X-Axis of VNFaceObservation boundingBox Issue

Hi, I'm not sure whether to post this here in Vision or in ARKit as it pertains to both. I followed the Apple project "Using Vision in Real Time with ARKit" and added Vision's VNDetectFaceRectanglesRequest.


The issue I have is the mapping from Vision to the AR/video screen. I'm testing in portrait mode and the Y-axis works fine. The X-axis seems to be wrong since ARKit appears to have a wider camera than the camera view on the iPhone.


What is the correct way to display the boundingBox on the screen/UIKit/ARKit space? I can't use methods like `self.cameraLayer.layerRectConverted(fromMetadataOutputRect: transformedRect)` since I'm not using AVCaptureSession (using ARKit instead).


The following code's Y-axis works, but the X-axis is skewed (more so on the sides of the screen).


        // face is an instance of VNFaceObservation
        let transform = CGAffineTransform(scaleX: 1, y: -1).translatedBy(x: 0, y: -view.frame.height)
        let translate = CGAffineTransform.identity.scaledBy(x: view.frame.width, y: view.frame.height)
        let rect = face.boundingBox.applying(translate).applying(transform)

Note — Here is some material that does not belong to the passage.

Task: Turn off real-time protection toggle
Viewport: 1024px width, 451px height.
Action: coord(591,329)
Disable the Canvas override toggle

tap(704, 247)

Using ARKit + Vision, I'm not sure how to convert the X axis from Vision's normalized rect to ARKit/UKit's coordinate space. The X origin of the CGRect is noticeably off. The X origin seems like it should be further outward because the iPhone's camera is wider.


Thank you

Replies

Still working on solving this problem. I understand it better, but not sure the best path forward.


The problem is that ARKit provides the image buffer (frame.capturedImage) with a camera resolution of 1920 x 1440. The screen of the iPhone XS is 375 x 812 points. It seems like ARKit can see more than it can display on the phone screen. Vision is performing face rectangle detection requests on the full image seen by the camera (this is overkill for my purpose). The problem that I've ran into above is that the mapping between what the camera sees & what the user sees on the screen is not 1:1. What is on the far left of the camera (and seen by Vision's object detection) may be outside of the screen's frame shown to the user.


1. Going forward, I need to convert the VNFaceObservation's boundingBox to one that fits the phone's screen. I've tried using ARFrame's displayTransform(for:viewportSize:), but I don't think I'm using it correctly (if it is the correct method to use).


2. Another option (I'm not sure the complexity) would be to crop the image received by Vision to match what's in the user's screen space. This would be a less expensive Vision request.


If anyone has any tips on accomplishing either of these two tasks, it would be much appreciated.

Im facing the same issue. The vision results are good getting perfectly cropped image. But when passing the vision bounding box with some CGAffineTransform (same you are using) the y-axis is always good but the x-axis is not correct. The same code is working in all other devices except iphone 8,8+,XR,XS. What im doing is im trying to detect rectangles using vision VNDetcetRectangles and finding the real width and height of the rectangle using ARKit. Please let me know if you have found any solution for this issue. Im sitting on this since one month. I have tried multiple things but no luck.

VNImagePointForNormalizedPoint might be what you are looking for?